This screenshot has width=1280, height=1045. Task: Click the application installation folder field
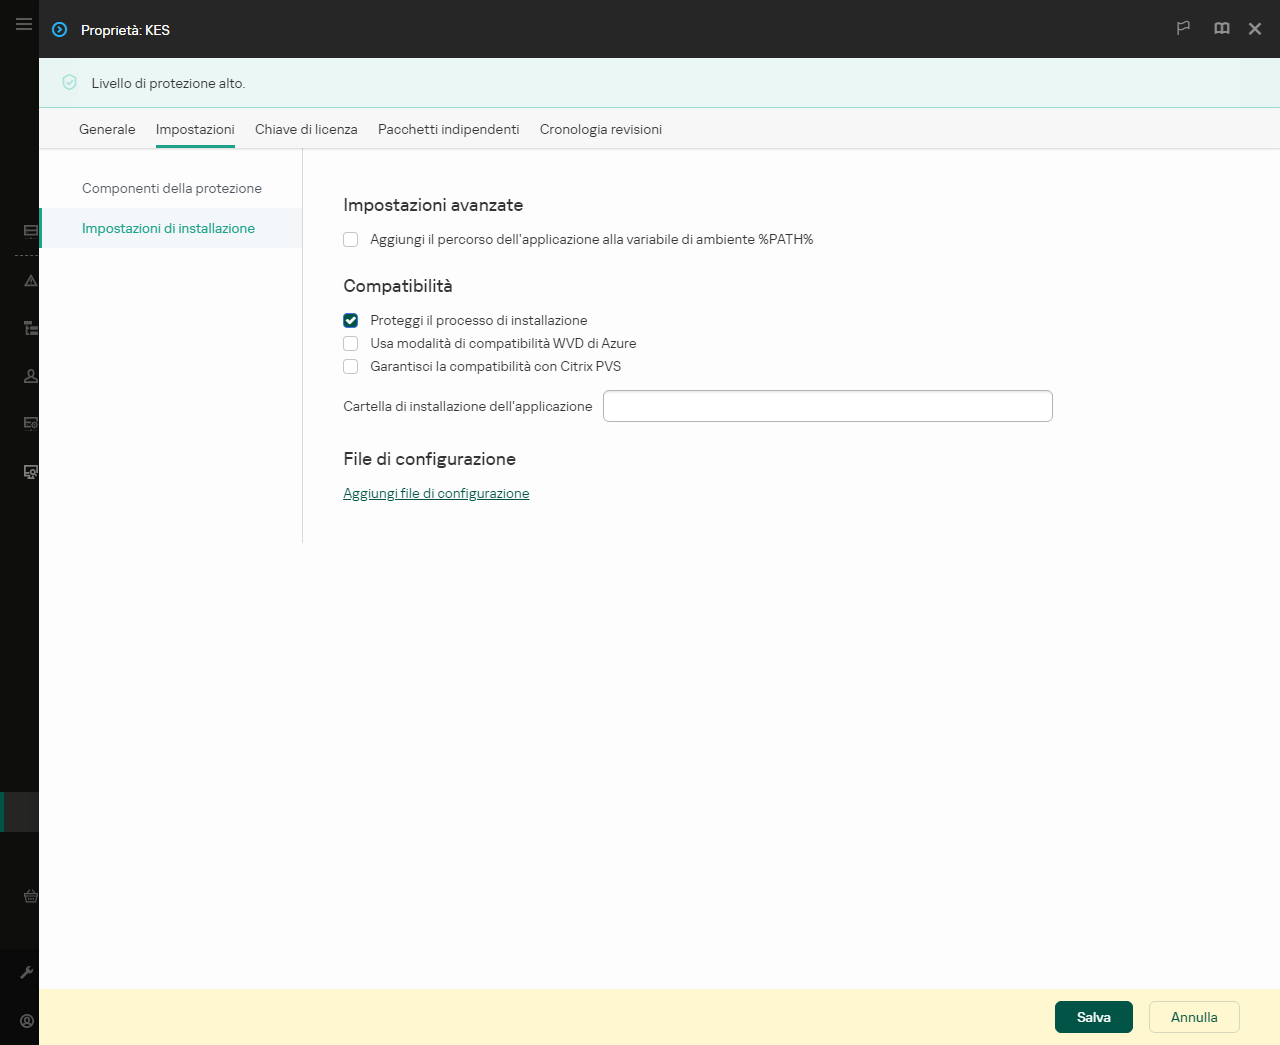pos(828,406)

==

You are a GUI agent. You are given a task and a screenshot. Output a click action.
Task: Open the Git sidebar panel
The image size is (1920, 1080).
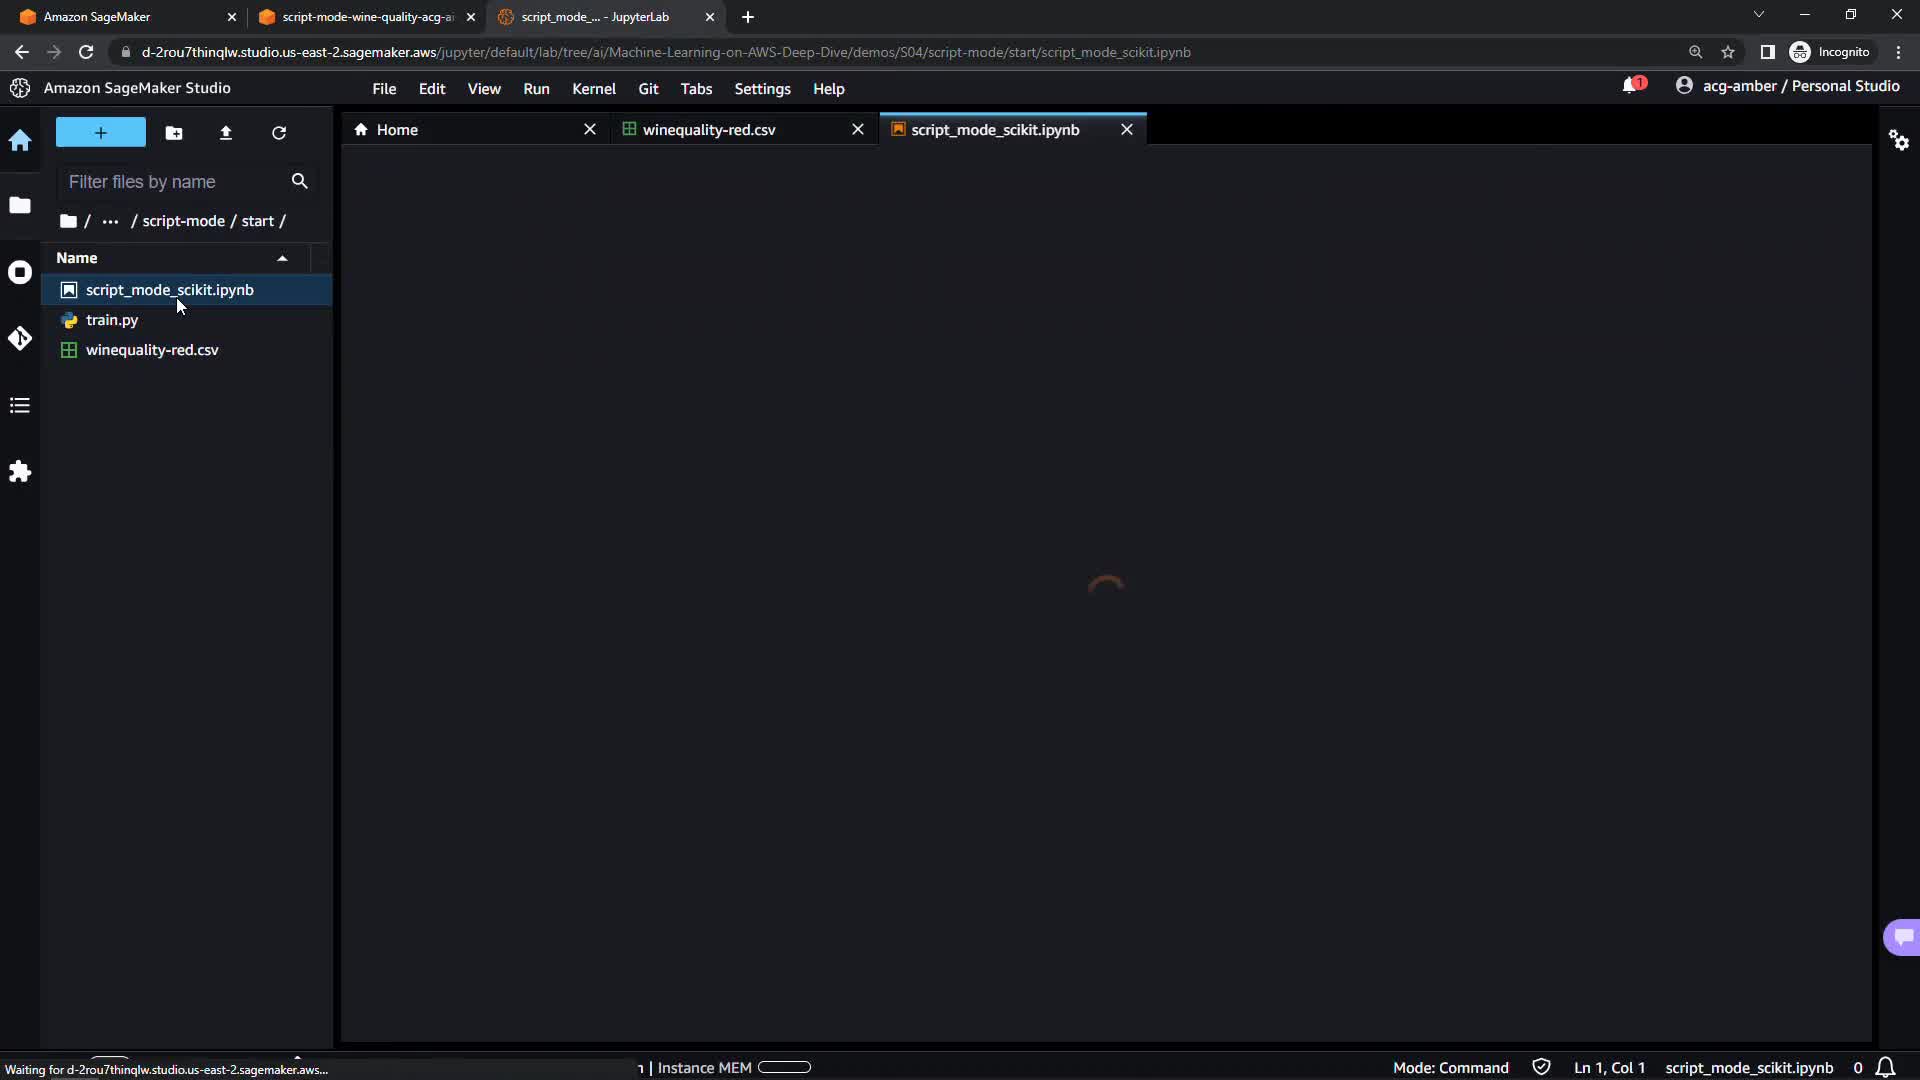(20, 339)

Stated exercise
Retype the records beginning with the line containing "This screenshot has" and continuing through the line containing "pos(828,406)", copying each line precisely and leaving out the pictures.

Finished exercise
This screenshot has width=1280, height=1045. Task: Click the application installation folder field
pos(828,406)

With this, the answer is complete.